I have been glad to read that sustainable travel is growing in popularity among Americans and this means the number of green hotels in the US is also increasing. As well as beautiful locations and excellent facilities, environmentally-conscious travelers look for energy-efficient accommodation with towel and linen reuse programs, water-efficient bathrooms, recycling bins and use of local produce and products. If this sounds right up your street, here are some of the best green hotels in the US.
This resort certainly makes an impact, especially if you are driving up to it through the woods. It looks fantastic during the summer, but is especially beautiful when it is peppered with snow in the winter. There are other green hotels in the US that are more eco-friendly, but when you consider what they have done and what they could have done, then it is easy to see why this green hotel is a top vacation resort. They could have made a dramatic but inefficient resort and still pulled in thousands of people per year, but instead they take time to save water and energy.
A regal stone building in the middle of a city seems hardly the place to call a green hotel, and yet this majestic building shows how even large hotels in metropolitan areas may conserve energy. Over 88% of its waste is recycled, which is a far higher recycling rate than most hotels, and they donate their unused amenities to local charities. It is not a cheap hotel, as it does have the highest standards, but you will not be stung by the price, which is good since on the roof they keep their own honeybees.
This is just a Holiday Inn, so one wonders why it is on a list for green US hotels, but they are very energy efficient because they use science and common sense. They recapture heat, re-circulate hot water and have all the heat-saving material and insulation you can stuff into one building. They keep tweaking their building to make it just that little bit more efficient, which is clever really because it the long run it saves them money too.
It is nestled in a glorious green wood, with foliage to one side of you and an exceptionally lovely lake to the other side of you, with hills littering the edges of the lake in the distance. The resort buildings are made almost entirely of wood and it slots into the woodland very smoothly. Energy efficiency is part of their way of life because wasting water and electricity would dramatically increase costs in such a remote area. They use re-circulated hot water to slow wastage, and they even have a rain collection and snow melting scheme too. The entire resort is made from reclaimed wood, making it truly one of the most green hotels in the USA.
People do not think of energy efficiency when they think of Las Vegas, but this hotel is the exception. It is one of the green hotels in the USA that was designed to be 30% more energy efficient than its neighbors. It is in a great location, has its own casino and cost $11 billion to build. They save over 31 million gallons of water each year compared their neighbors of equal size. They come up with new ways of saving energy because even a small reduction in power results in thousands of dollars of savings every year.

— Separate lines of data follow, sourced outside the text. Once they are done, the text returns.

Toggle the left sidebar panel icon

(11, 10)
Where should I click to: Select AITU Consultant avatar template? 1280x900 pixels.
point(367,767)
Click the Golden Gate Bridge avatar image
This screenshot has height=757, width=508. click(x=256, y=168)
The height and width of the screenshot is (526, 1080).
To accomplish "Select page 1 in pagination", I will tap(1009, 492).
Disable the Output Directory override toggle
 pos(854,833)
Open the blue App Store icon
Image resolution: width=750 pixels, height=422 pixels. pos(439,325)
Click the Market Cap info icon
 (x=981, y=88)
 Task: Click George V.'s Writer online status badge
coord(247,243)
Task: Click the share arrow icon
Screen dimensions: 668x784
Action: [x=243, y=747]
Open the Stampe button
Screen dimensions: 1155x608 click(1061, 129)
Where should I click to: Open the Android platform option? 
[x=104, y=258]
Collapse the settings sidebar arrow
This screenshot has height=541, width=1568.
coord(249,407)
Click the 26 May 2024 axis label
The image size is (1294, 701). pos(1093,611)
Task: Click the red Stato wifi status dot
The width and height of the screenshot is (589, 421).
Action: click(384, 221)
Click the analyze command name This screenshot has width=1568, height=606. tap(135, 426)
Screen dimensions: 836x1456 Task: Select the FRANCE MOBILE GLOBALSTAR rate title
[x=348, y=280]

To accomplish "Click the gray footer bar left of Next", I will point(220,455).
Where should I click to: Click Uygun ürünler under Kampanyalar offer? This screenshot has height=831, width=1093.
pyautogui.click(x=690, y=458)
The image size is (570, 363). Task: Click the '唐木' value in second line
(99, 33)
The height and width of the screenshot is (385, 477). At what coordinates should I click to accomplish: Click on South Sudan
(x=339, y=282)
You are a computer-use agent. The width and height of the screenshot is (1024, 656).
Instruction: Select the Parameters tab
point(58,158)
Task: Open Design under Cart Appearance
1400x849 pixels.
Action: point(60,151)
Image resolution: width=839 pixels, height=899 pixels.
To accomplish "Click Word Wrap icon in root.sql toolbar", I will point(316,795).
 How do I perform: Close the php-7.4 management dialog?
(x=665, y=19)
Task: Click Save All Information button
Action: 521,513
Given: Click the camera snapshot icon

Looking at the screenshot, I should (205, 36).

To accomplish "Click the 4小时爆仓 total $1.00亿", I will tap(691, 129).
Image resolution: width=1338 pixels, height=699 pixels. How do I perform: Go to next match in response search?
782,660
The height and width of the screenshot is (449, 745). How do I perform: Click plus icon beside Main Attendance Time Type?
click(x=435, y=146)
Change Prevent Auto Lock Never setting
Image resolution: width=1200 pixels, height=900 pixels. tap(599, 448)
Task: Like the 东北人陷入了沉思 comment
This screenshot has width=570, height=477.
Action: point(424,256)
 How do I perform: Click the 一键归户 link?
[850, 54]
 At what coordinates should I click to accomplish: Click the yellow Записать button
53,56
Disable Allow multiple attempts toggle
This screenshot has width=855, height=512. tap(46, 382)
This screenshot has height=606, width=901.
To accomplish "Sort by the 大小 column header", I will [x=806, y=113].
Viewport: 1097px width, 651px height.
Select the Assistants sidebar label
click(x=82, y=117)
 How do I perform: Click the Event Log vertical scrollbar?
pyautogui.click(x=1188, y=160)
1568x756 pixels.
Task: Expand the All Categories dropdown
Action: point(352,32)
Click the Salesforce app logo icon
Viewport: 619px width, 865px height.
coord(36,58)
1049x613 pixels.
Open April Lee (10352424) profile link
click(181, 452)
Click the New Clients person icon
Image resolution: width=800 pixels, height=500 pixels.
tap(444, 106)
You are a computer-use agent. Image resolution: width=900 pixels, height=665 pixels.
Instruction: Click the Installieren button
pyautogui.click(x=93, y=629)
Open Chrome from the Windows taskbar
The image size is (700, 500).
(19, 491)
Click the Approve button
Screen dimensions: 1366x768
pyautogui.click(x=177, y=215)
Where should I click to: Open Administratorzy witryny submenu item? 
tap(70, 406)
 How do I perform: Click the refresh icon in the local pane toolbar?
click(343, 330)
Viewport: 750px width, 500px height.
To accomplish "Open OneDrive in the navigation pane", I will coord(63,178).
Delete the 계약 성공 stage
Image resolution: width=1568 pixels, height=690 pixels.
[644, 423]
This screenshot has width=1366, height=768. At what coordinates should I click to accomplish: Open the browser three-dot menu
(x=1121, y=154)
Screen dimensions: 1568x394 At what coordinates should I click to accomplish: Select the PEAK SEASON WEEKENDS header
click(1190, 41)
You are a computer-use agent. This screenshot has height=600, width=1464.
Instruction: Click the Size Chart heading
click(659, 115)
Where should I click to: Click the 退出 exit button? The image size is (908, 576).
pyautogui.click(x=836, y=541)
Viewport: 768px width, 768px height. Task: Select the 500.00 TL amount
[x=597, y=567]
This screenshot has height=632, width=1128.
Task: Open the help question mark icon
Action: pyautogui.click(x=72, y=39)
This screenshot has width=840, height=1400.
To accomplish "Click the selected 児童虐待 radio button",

Enjoy smaller but energy–efficient rooms here. They have energy-efficient electronics, appliances and lighting and they water the grounds of the hotel with collected rainwater, which is really something that all hotels in America should be doing. They have a continuing commitment to going green, which means that every now and again they come up with a new way of recycling, saving water and/or saving energy. Their cold-loss and heat-loss reduction measures have also been improved.
Allison’s Inn is a model to other green hotels in the US. They have a veritable laundry list of green initiatives which even includes a “living roof”. Guests can enjoy solar hot water, energy-efficient rooms, recycling programs and local produce. There are no plastic bottles on the property and parking spaces and charging points for hybrid and electric cars. The Inn has a lovely location on the edge of the urban area where it blends sympathetically with the environmentally-sensitive agricultural landscape.
It’s becoming easier to find green hotels in the US and rest assured, they are just as competitively priced as their energy guzzling counterparts. You won’t lose out on facilities and they are in beautiful locations all over the country. Do you make eco-issues and sustainability part of your criteria when picking a hotel?